Chinoiserie love at the Menezes Braganza home
In the adjoining wing of the Menezes Braganza, it takes a retinue of six full time caretakers to ensure day-to-day upkeep. Gleaming silver, oriental vases and hand crocheted lace mix with the Portuguese love for Chinoiserie.

A sun filled bay at the Menezes Braganza home

Gleaming silverware at the Menezes Braganza home

In Margao, Ninette Pinto and Charles Rodrigues have just moved into a new, smaller home. They are still unpacking as I knock at their door. The interiors here are scaled down versions of what I have seen in Chandor, yet typically Goan. Intricately carved chairs in dark woods are arranged in circular arrangements on brightly patterned tiles and there is still more china and silver lovingly displayed.

Ninette and Charles Rodrigues home in Margao

Ninette's China
The Figueiredo home, also in Margao, has striking Chinoiserie inspired exteriors. Jade coloured window shutters contrast strikingly with bright yellow exteriors. 

Red blue and buff at the Figueiredo home in Margao

"We keep changing the colours of the structure both inside and outside," says Figueiredo. "It helps us maintain the façade from the elements, besides changing things around a bit routinely,'' he adds.
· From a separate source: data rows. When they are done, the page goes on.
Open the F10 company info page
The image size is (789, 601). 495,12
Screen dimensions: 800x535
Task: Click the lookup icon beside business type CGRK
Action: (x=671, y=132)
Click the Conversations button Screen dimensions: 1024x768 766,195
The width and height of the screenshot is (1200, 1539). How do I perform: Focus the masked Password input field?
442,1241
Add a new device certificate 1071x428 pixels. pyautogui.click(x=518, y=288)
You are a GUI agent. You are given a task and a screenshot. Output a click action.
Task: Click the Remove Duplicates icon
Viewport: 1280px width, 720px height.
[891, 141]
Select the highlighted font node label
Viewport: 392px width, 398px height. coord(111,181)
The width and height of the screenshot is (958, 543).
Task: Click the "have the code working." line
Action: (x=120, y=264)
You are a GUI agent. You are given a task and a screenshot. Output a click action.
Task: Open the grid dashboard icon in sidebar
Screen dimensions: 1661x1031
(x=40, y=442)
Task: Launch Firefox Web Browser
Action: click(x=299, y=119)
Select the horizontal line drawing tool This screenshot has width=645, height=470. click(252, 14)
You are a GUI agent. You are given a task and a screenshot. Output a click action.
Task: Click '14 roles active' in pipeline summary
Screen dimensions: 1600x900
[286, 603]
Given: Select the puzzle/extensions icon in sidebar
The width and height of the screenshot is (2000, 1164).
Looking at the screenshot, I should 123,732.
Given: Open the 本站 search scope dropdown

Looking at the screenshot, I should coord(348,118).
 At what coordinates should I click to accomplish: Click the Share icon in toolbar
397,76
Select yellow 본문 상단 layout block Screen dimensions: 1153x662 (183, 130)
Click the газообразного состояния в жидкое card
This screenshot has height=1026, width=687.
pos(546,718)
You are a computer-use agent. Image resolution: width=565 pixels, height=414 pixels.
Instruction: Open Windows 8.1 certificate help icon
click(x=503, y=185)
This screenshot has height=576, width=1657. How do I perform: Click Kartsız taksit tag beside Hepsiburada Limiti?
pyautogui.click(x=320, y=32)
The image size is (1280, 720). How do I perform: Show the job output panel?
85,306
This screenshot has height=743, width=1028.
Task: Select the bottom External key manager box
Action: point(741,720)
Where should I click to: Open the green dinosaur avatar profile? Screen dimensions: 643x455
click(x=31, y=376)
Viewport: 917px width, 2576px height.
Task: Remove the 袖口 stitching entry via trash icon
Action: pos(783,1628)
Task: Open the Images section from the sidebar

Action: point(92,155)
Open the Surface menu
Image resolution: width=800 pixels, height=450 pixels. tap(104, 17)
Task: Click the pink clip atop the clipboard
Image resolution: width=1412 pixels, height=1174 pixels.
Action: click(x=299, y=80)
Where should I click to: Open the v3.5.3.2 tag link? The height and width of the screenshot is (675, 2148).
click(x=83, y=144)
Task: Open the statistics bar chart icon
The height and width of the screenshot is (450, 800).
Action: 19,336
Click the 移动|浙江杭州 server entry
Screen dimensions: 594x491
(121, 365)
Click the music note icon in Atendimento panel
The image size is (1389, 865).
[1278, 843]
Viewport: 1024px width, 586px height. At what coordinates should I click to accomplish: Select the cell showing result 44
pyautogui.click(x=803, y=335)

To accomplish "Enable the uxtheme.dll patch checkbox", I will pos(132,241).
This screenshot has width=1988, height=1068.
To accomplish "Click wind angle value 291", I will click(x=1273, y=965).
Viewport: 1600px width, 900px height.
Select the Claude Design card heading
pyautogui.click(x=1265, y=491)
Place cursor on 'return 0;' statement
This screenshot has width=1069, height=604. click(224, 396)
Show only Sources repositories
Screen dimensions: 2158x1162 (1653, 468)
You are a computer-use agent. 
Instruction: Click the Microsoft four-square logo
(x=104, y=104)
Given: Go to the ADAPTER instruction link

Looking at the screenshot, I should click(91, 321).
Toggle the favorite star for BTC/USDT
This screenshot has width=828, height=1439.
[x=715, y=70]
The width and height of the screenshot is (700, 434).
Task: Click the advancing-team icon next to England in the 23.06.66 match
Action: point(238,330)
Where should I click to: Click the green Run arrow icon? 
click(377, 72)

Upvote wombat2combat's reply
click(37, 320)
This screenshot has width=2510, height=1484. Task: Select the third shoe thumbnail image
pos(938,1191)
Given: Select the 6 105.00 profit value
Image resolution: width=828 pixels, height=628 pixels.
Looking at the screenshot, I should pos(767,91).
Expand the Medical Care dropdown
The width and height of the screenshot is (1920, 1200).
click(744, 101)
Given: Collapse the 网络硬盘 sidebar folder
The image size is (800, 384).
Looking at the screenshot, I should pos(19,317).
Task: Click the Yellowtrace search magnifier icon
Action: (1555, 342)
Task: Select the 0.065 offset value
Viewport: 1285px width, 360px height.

The tropical nature of Goan weather accelerates weathering of structures.  

Yet another family in Cansaulim, the Carvalhos have set aside a few well-preserved rooms. A newly painted bedroom with richly carved four poster bed covered in hand crocheted lace and a rosewood wash stand displaying an old Chinese basin and jug serves as a serene link to the family's faded past.

The restored bedroom at the Carvahlo residence, Cansaulim
The efforts to preserve and conserve are driven mostly by individual homeowners, efforts that are not only heartfelt and challenging, but will decide what the Goan legacy is going to mean in times to come.